I want to lose weight, I want to get fit, I want to earn more money.  They are goals / outcomes we’d like to reach yes, but they aren’t very specific and how and when they will be achieved isn’t always clear.  How often do you make vague plans with a friend to ‘catch up soon’ only for that catch up to not happen?  It’s not because we don’t want to catch up it’s just because we’ve been too vague for anything to actually happen.  Resolutions can be a lot like that.

Resolutions end up leaving you feeling worse about yourself

If you don’t succeed then you feel like a failure. Yet if you set something too restrictive and ambitious you’re unlikely to stick to it and so you’re essentially setting yourself up to feel shit. 

Negatives out the way – I fully believe in improving things – here’s what I think is better than making New Year’s Resolutions and why:

Change when you are ready

There’s a popular saying that if you’ve thought about it you’re ready. Right now, 2 days before New Year Day – if you’re thinking about stopping drinking fizzy drinks – stop. Right now. Why wait until Friday? If you want to start running start running – these things aren’t banned until January 1st. 

Choosing to make positive changes

Positive changes are easier to put in place than ‘I won’t’ type changes. I will drink more water, I will eat vegetables with every meal, I will walk 10,000 steps a day.  These are things you are going to do – so you do them and you’ve created a change.  You might have also eaten ten chocolate bars but you’ve still eaten vegetables with every meal, the change has still happened. Positive changes make us feel better and so we are more likely to stick to them.

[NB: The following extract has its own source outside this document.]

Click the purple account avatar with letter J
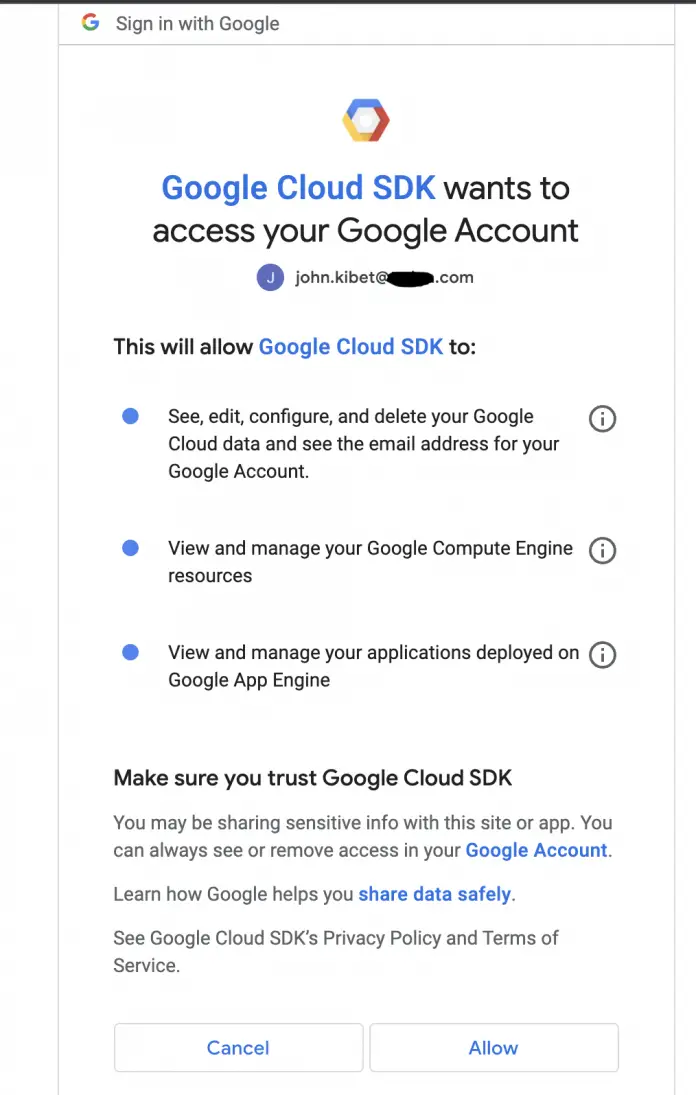Screen dimensions: 696x1095 coord(270,277)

Goal setting over resolutions

I don’t make resolutions any more but I have sat down and done some goal setting for 2021.  I have decided what I want to achieve, these are specific goals so they aren’t things like ‘I want to get fitter’ they are set things I’d like to get done, some will be quick and relatively easy others less so.  Along with these goals I have made detailed plans of what I have to do to reach these specific goals and planned out realistic timescales for taking these actions. I’ve asked for feedback from people more experienced than me on these plans and discussed goals that include other people with them so we are on the same page.  I know what I need to do personally and professionally in 2021 and how I plan to do it.  I’ve got more chance of reaching these goals than if I left I chance.

SMART resolutions

Specific, measureable, achievable, realistic and time specific.  If you goal ticks all these things you’re more likely to be able to reach it. 

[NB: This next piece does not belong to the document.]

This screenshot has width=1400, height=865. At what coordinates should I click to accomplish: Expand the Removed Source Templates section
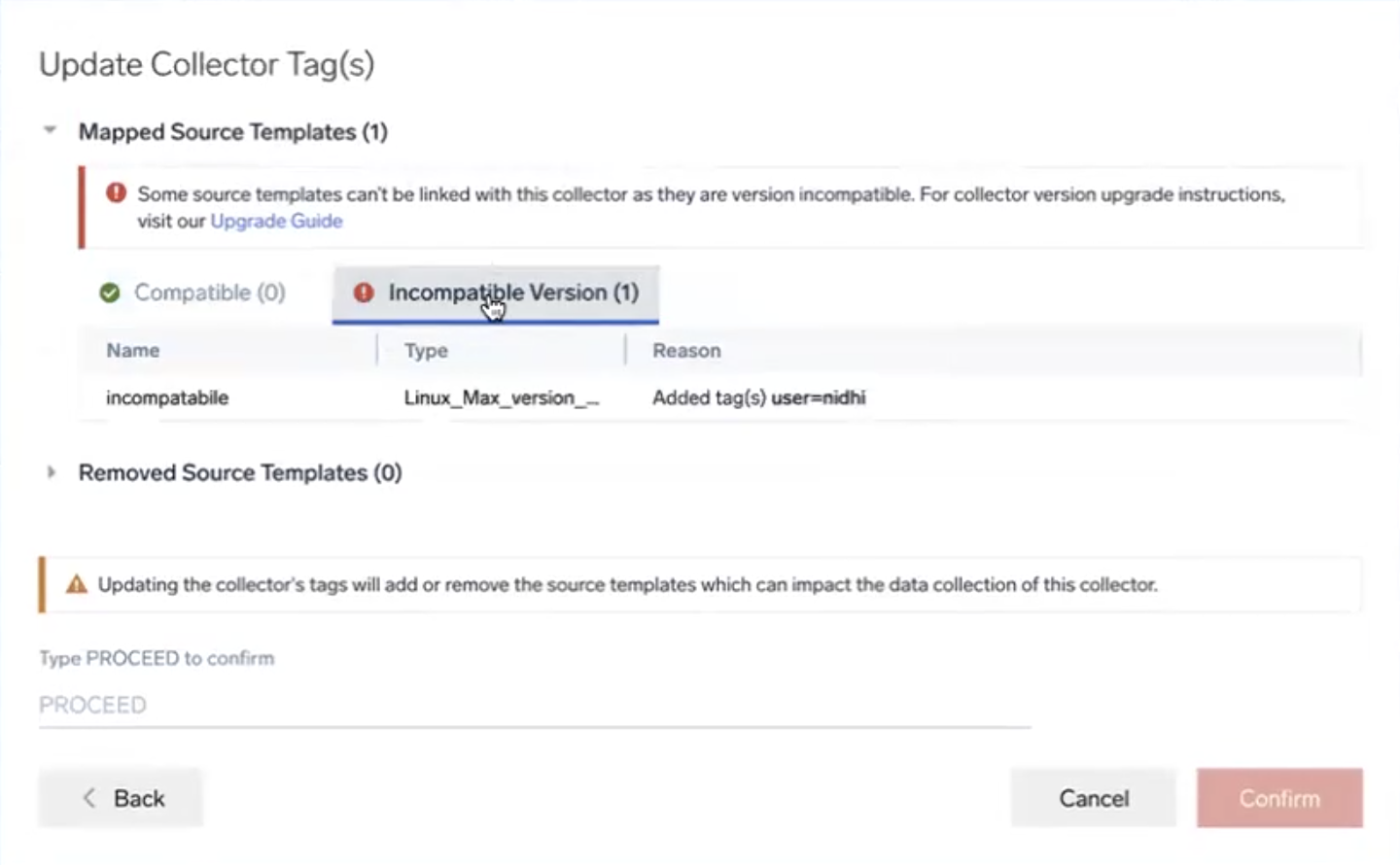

Commit to creating habits / systems instead

If you want lose weight you could think of it as working towards creating habits that in turn help work towards weight loss.  Make drinking more water, creating a calorie deficit and training three times a week a habit and you will achieve your goal but you also find it is something that starts to fit into your everyday life as opposed to something you have to work towards constantly.  The benefit of this is you can pick one small thing to work on then once that has become a habit work on something else, building change gradually.

Re-framing how you think

Take a non fitness resolution (because it isn’t always about weight!) ‘I want to get over my ex and for them to see me looking happy.’ 

You could re-frame this thought process to what would make you happy?  Seeing your friends more perhaps? So instead of I want to get over my ex you could say I want to go out and do something fun with my friends once a week / fortnight / month (commitment and Tier depending here – but there is always Zoom I guess).  Instead of focusing on becoming happy or getting over someone you could just commit to doing something that has the potential to make you happy and allow feeling happy and getting over them to happen naturally – all the time your still succeeding in your actual goal.  It sounds very self help book but when you start to habitually re-frame your thoughts, you start to find it easier to make changes.

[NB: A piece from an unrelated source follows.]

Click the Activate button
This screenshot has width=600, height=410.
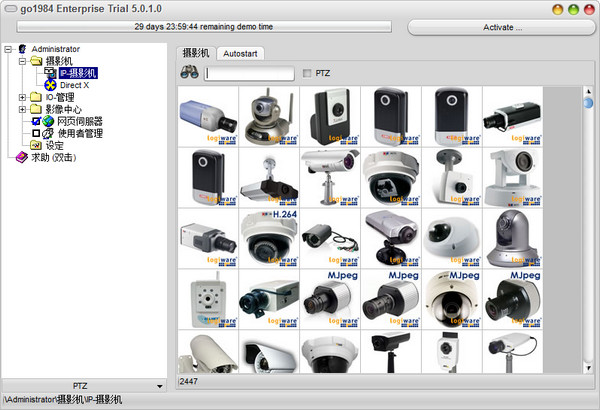point(502,27)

Whilst I’m at it – what do you read? Now I love a chick lit / crime thriller audio book, but I’d also recommend you consider some non fiction personal development books. I recently bought a couple of work books for things I want to work on this year, Amazon has books on anything you want to work on for yourself and it’s a small investment in working toward what you want to improve.

A New Year is a natural time to look to start things afresh but approached with more clarity and thought than just a New Years Resolution you can feel much better and positive come February.

Am I Fat?

Do I think I’m fat? Short answer no. Longer answer, no but it’s complicated.

Have I ever been fat? Yes. Do I weigh more today than I did when I was fat? Also yes. Are my clothes smaller though. Again yes. Are they bigger than they were a couple of years ago? Yes again. Have i put weight on since Lockdown? Hell yes!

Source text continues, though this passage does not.